Work instructions: Set down exactly the lines of the records from the top to the line containing "Amazon 🤬 (162, 113)"; include both.

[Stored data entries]
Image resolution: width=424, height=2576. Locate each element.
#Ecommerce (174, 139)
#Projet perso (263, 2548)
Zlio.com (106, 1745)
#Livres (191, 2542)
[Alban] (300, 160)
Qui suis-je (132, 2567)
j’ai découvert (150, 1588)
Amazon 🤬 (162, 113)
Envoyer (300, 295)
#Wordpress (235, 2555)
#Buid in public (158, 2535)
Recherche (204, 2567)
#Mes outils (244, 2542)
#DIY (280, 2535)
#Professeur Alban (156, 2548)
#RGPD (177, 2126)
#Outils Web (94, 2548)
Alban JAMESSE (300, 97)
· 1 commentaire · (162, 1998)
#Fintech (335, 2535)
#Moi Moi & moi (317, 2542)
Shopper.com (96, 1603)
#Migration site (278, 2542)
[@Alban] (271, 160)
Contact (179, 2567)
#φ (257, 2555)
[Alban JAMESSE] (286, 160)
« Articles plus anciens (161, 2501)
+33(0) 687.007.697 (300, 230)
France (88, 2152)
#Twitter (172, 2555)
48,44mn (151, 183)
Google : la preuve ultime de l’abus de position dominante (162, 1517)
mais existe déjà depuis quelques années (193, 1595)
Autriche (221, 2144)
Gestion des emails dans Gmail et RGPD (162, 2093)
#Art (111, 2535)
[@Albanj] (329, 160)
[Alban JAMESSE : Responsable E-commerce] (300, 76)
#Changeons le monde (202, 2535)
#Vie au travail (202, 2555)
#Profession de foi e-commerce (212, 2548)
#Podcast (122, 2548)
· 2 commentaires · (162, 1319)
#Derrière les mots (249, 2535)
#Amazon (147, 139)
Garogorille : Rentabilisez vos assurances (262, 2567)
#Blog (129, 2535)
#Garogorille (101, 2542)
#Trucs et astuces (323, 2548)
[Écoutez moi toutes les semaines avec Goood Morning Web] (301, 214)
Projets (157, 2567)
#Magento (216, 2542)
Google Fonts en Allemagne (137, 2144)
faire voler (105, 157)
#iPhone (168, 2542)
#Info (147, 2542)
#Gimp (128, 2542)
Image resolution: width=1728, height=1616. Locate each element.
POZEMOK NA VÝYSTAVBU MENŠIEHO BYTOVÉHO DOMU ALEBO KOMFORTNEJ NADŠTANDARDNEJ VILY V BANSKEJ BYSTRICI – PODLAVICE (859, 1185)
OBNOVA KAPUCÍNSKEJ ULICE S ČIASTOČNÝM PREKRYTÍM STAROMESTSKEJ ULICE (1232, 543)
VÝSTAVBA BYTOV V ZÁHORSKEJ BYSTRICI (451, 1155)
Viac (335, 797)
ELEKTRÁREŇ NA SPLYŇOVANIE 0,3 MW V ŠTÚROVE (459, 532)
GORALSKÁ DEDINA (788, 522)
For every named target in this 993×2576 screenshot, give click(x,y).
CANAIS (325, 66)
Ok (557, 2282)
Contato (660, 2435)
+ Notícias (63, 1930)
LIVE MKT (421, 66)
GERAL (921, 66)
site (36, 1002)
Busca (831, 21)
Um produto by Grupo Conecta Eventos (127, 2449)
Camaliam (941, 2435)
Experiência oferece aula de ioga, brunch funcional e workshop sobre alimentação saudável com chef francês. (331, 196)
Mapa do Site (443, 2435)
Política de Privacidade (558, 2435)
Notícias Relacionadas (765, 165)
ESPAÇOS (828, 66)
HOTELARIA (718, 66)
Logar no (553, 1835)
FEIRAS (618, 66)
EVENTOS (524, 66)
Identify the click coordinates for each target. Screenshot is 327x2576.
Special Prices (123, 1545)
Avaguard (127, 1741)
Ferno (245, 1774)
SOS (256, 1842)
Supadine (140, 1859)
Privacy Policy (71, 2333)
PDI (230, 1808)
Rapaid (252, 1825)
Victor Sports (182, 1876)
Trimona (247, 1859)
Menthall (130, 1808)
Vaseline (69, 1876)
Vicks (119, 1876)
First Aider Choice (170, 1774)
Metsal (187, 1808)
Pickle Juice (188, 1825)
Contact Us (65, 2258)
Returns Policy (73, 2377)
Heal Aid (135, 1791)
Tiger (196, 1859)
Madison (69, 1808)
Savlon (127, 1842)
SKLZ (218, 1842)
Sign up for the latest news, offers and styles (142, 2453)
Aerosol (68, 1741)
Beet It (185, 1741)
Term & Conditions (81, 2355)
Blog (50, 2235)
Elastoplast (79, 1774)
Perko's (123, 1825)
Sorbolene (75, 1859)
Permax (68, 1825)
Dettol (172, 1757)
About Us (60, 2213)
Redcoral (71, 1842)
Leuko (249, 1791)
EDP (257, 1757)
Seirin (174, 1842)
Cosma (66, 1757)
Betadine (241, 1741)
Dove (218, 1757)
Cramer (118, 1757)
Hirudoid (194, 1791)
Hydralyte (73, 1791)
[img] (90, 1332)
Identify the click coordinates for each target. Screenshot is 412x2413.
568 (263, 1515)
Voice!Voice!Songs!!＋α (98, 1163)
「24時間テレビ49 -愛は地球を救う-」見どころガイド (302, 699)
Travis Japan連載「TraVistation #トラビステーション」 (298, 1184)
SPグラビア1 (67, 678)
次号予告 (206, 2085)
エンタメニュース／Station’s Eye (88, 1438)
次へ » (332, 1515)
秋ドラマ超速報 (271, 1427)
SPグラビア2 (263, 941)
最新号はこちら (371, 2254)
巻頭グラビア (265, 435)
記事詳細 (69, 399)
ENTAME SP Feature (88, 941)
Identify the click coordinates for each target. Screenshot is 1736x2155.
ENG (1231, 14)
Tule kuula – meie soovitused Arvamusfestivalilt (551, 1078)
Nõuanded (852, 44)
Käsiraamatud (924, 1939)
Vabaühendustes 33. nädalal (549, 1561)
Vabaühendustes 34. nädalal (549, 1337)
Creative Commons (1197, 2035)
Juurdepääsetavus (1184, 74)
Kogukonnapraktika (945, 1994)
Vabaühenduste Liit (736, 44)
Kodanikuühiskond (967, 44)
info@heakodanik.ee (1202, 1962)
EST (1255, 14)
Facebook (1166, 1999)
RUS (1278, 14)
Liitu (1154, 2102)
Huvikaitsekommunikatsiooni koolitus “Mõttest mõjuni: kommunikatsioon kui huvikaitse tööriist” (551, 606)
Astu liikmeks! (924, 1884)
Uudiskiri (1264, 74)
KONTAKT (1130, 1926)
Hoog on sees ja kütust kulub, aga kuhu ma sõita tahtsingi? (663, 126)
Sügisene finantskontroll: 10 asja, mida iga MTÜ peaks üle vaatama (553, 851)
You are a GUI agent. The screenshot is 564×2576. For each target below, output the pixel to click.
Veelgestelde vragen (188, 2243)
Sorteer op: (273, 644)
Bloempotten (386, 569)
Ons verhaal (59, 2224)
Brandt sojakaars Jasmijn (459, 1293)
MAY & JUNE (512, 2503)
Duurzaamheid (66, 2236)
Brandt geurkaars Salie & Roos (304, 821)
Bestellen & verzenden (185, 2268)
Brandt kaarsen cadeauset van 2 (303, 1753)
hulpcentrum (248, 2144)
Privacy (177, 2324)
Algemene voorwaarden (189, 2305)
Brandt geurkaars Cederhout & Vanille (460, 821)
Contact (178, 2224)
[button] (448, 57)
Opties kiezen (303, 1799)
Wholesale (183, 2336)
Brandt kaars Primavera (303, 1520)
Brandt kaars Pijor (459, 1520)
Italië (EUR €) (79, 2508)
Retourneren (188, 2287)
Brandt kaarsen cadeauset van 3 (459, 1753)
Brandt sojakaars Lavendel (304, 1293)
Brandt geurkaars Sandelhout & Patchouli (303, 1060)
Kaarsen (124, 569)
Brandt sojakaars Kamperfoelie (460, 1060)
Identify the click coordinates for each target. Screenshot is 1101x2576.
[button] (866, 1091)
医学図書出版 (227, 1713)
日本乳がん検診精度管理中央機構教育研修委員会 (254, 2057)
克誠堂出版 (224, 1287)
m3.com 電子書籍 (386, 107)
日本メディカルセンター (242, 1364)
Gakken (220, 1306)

Output for this exercise:
Image resolution: width=424, height=2576. Locate each element.
#Ecommerce (174, 139)
#Projet perso (263, 2548)
Zlio.com (106, 1745)
#Livres (191, 2542)
[Alban] (300, 160)
Qui suis-je (132, 2567)
j’ai découvert (150, 1588)
Amazon 🤬 (162, 113)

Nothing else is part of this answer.